**Description of the task**.
Write out only the lines from the line that holds "You are a computer-use agent. The image size is (790, 710)." to the end of the listing below, inclusive, with the pictures omitted.

**Data provided**.
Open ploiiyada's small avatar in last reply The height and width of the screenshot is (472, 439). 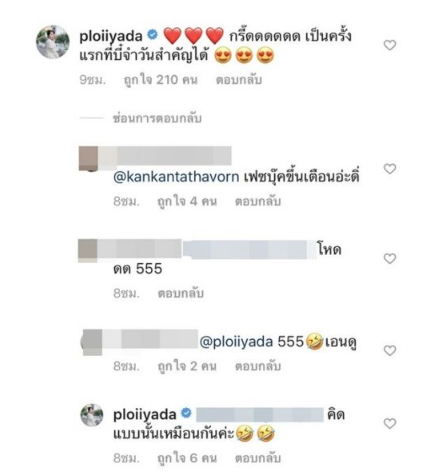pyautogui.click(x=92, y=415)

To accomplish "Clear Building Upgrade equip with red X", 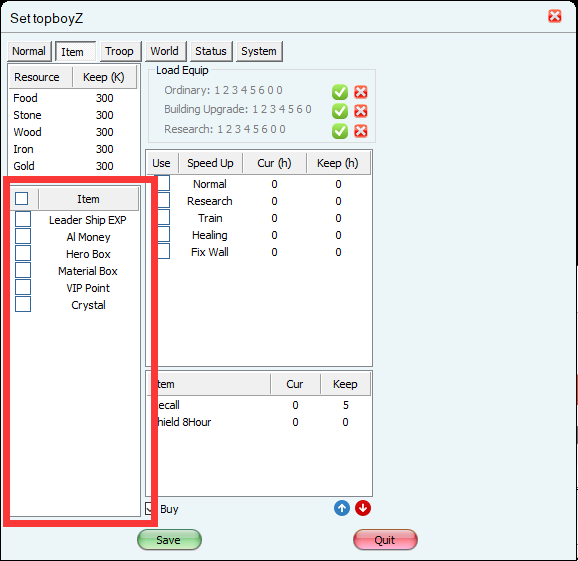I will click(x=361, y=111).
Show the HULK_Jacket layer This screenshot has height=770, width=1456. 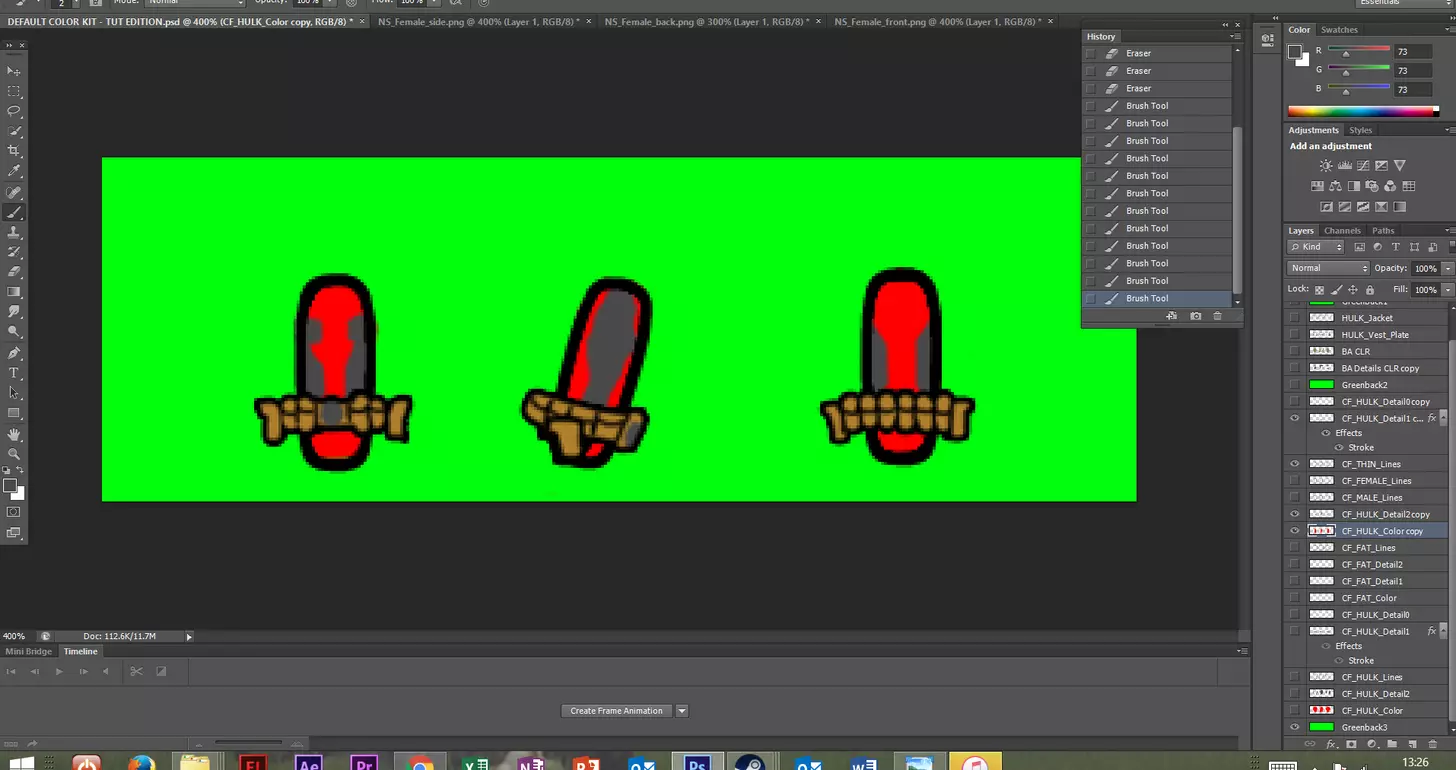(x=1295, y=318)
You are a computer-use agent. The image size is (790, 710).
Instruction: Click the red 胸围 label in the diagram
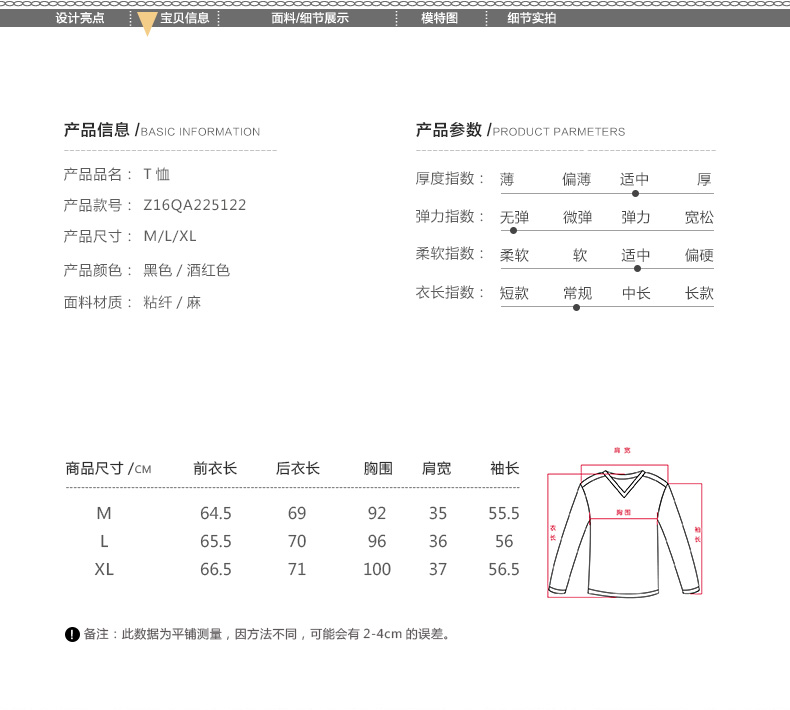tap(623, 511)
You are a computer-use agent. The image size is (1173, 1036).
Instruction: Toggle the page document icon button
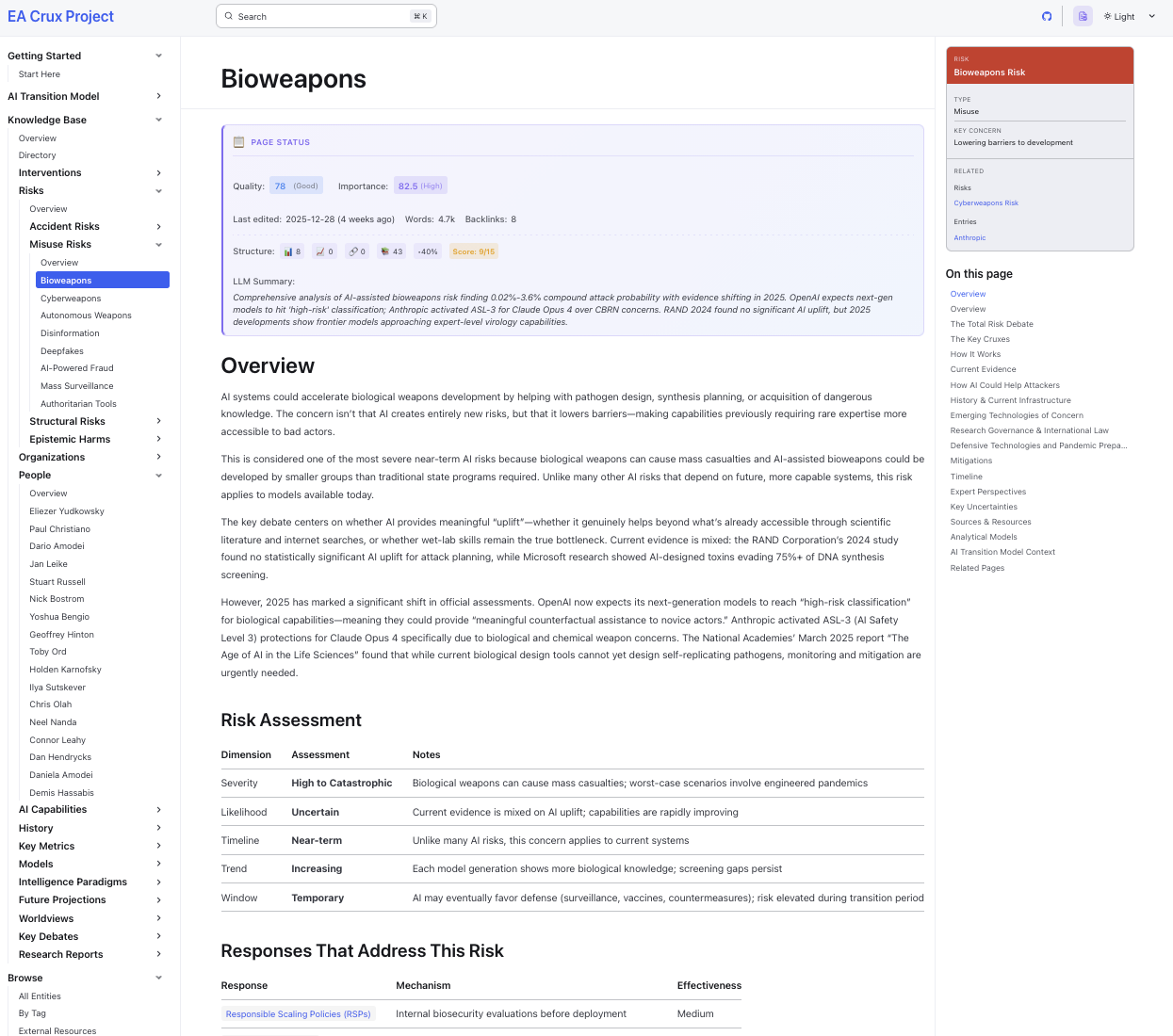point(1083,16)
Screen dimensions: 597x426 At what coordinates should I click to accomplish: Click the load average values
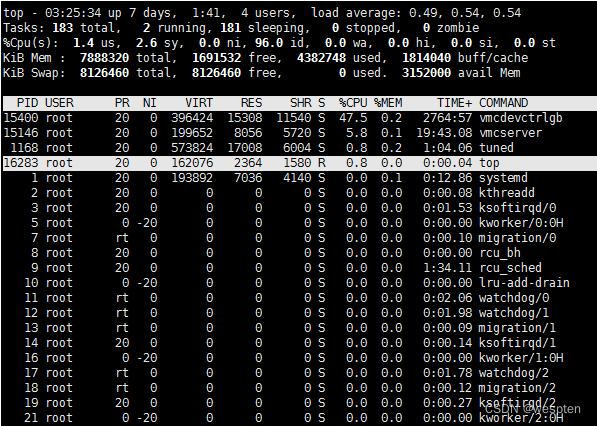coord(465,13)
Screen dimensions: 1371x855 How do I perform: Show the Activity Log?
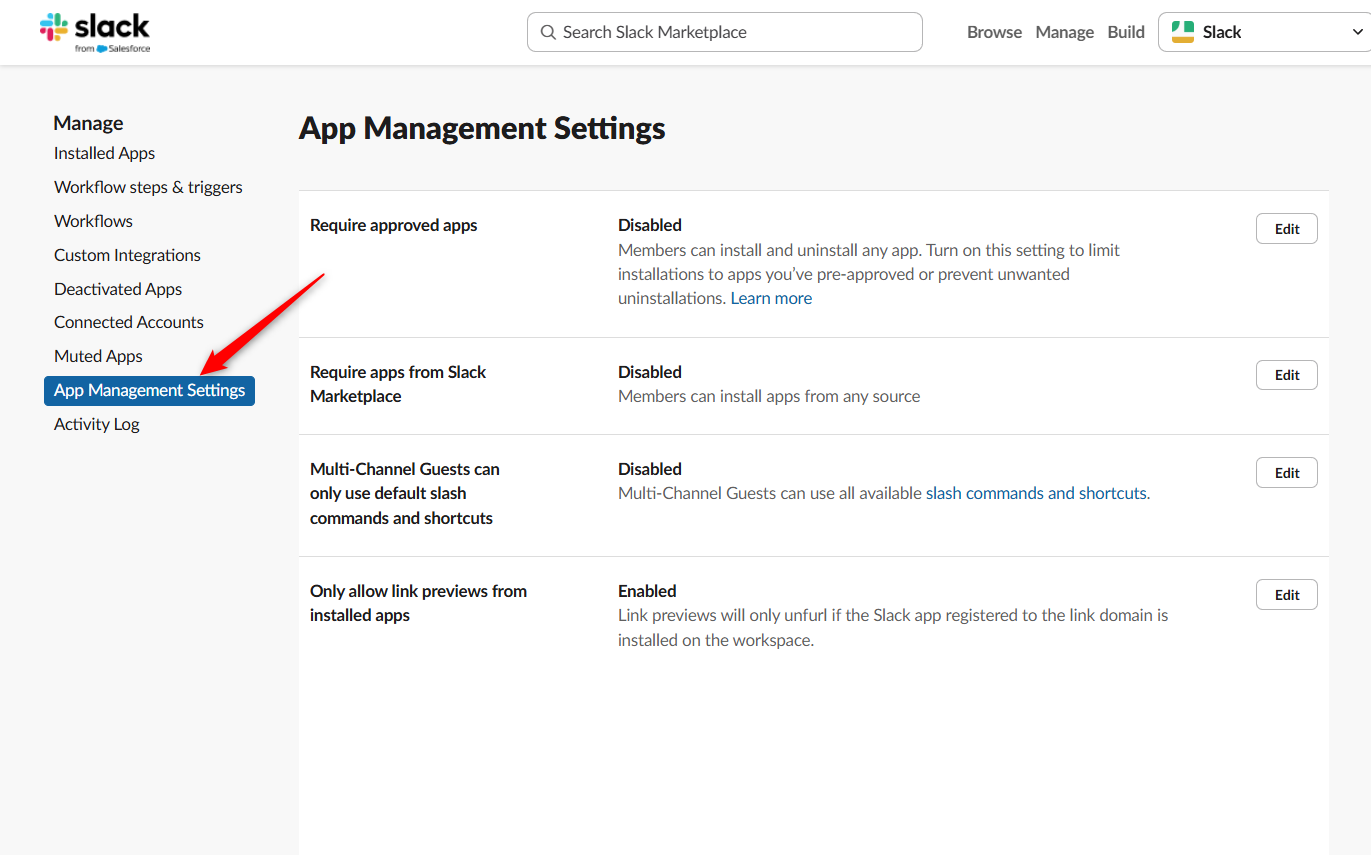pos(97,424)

**Solution below**.
You are a computer-use agent. The image size is (790, 710).
Instruction: Click the red 胸围 label in the diagram
tap(623, 511)
You are a computer-use agent. The image size is (1173, 1036).
Instruction: Toggle the page document icon button
point(1083,16)
Screen dimensions: 597x426 At what coordinates should I click to accomplish: Click the load average values
coord(465,13)
Screen dimensions: 1371x855 How do I perform: Show the Activity Log?
pos(97,424)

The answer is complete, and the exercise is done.